A potential earnings slowdown is the next largest institutional worry. He responds, “bottom-up 2020 sell-side EPS forecasts (of near 10% gains) look high, but few buy siders believe them”.
Peak cycle earnings and profit margins is next, but Mr. Levkovich doesn’t see much change from previous years during the rally., noting: “There is this mistaken notion that EBIT as a percent of sales have hit prior peaks. In addition, worry about labor costs impinging on profitability also seems misplaced, as rising labor compensation generally has been associated with faster earnings increases in the past. However, this issue has been an ongoing debate for years."

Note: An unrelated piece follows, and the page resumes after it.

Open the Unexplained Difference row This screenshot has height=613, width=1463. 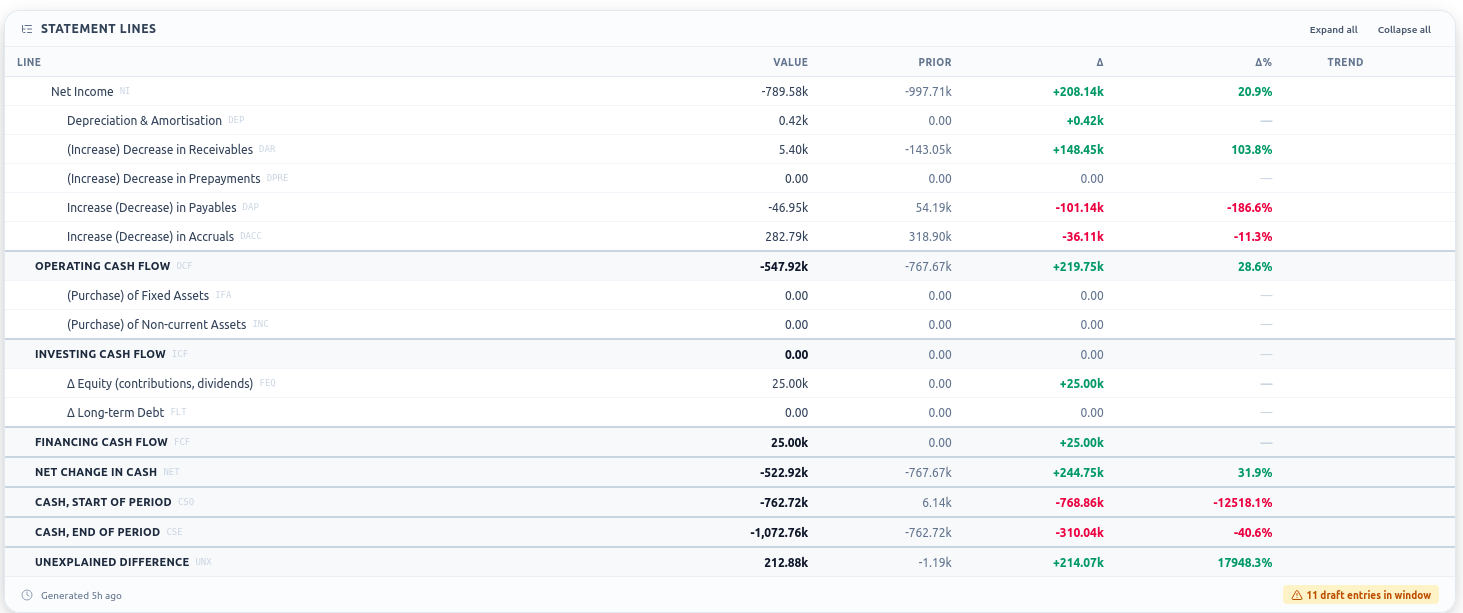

The other two portfolio manager questions concern political risk – an Elizabeth Warren presidency in particular – and defensive positioning in fund portfolios.
“@SBarlow_ROB From C's '5 biggest concern of PMs' report” – (research excerpt) Twitter
TD’s chief Canada strategist Andrew Kelvin is having trouble handicapping the imminent federal election,
“Trudeau’s Liberals have ceded ground to the NDP and Bloc Quebecois, while Conservative support has remained relatively stable. Effectively, this is a coin toss … Following the election, the Governor General will ask PM Trudeau if he is able to command the confidence of the House. In recent history, defeated Prime Ministers have deferred to the opposition, but if Liberal and Conservative seat totals are close Trudeau will have the opportunity to cobble together support from the NDP and Greens. If neither the Liberals nor Conservatives are able to survive a Throne Speech, then the Governor General will call another election, but we think this is a very unlikely outcome”
“@SBarlow_ROB TD's Kelvin having trouble handicapping the imminent Canadian federal election” – (research excerpt) Twitter
“The minority rule: A trader's guide to Canada's tight election” – BNN Bloomberg
A rather strident warning from Merrill Lynch quantitative strategist Savita Subramanian will likely turn out to be the ‘research read of the day’,
“Whipsaw risk is elevated and imminent. Our US Regime Indicator (p. 56) puts us in month seven of the “Downturn” phase, which has lasted eight months on average. The only way to exit this phase is by moving into “Early Cycle”. And factors that do well during the “Downturn” phase (quality, large caps, low risk, anti-value) are opposite to those that lead during “Early Cycle” (beta, small size, deep value). Institutional investors today have been funneled into growth and momentum stocks and are firmly underweight value and beta… In our view, neutralizing Momentum and tilting toward Value is advisable for this reason as well as those below.”
The summary here is that Ms. Subramanian believes the growth and momentum stocks that are overweight in portfolios now are about to get hit, and under-owned value stocks are set to outperform.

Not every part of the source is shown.